Short problem: Can you continue the news article about Chris Christie's Social Security speech in New Hampshire, starting right after its last paragraph?

Selected text:
====================
New Jersey Gov. Chris Christie (R) is hoping to jumpstart his expected presidential campaign by touching the so-called “third rail” of American politics: cutting Social Security benefits.
Christie, who is facing dismal 2016 poll numbers, made a major speech in New Hampshire on Tuesday about reforming what he repeatedly described as the “entitlement beast.” In his remarks, Christie embraced the potential unpopularity of the idea.
“I mean, there’s no political upside to this, right? OK, so why would I come here and say all these things if they weren’t true. I’d love to come here and just give you a happy time. Make you feel good,” Christie said. “The only reason I’m here to say this is because it’s an unavoidable truth.”
====================
Provided material:
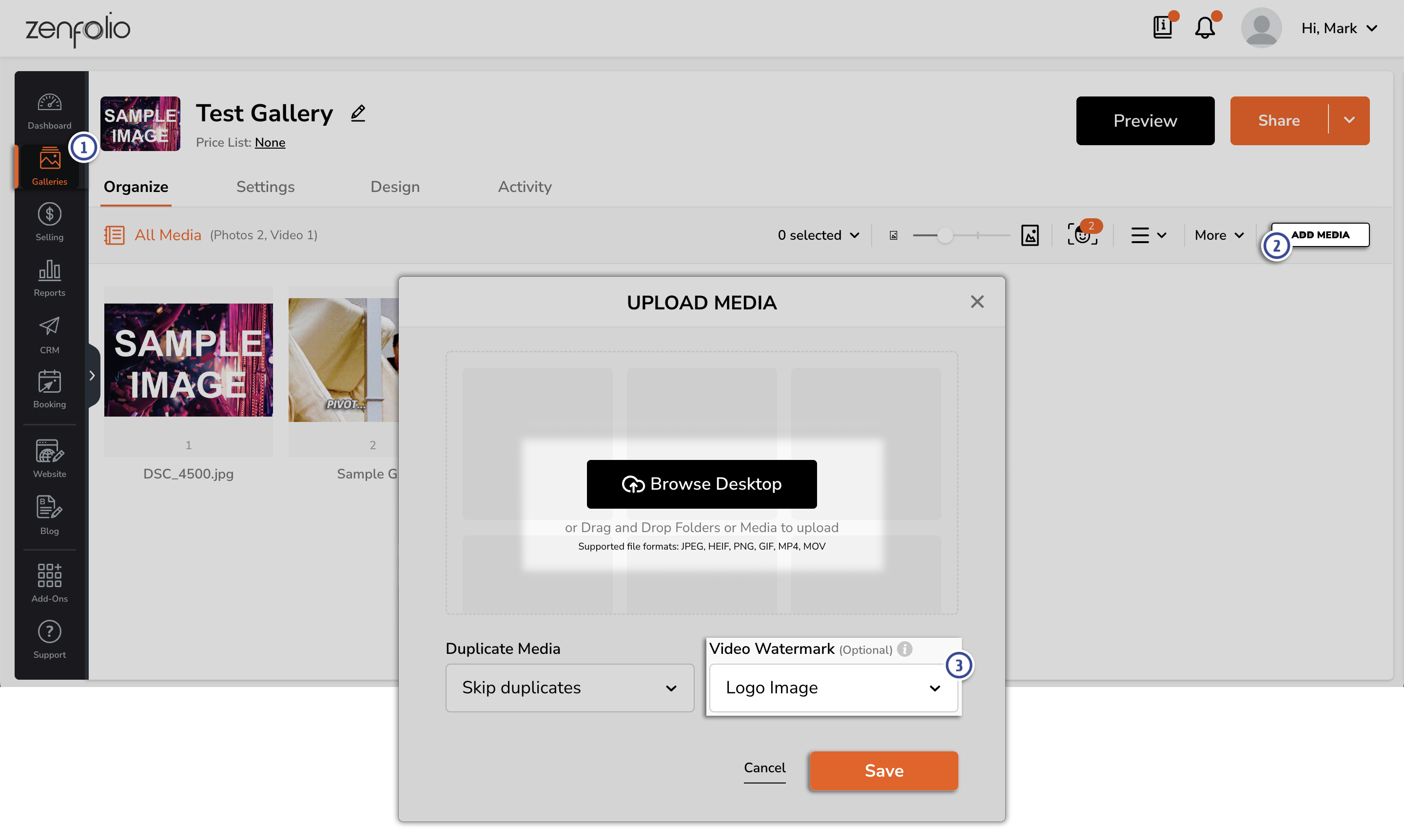The image size is (1404, 840).
Task: Click the Browse Desktop button
Action: click(701, 484)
====================
The result:
According to The Wall Street Journal, Christie has a specific plan for cutting entitlement benefits. He wants to raise the retirement age to 69 and eliminate Social Security entirely for seniors making more than $US200,000. Seniors making more than $US80,000 would also see their benefits reduced.
Because seniors vote in such disproportionately high numbers, the proposal carries obvious political risks.
“I guess [Christie] needs to throw hail mary to get into the 2016 mix. But the ‘truth teller’ lane is a path to the political graveyard,” Politico reporter Ben White wrote on Twitter. “Find me people who really LOVE raising retirement age. I’ll wait here.”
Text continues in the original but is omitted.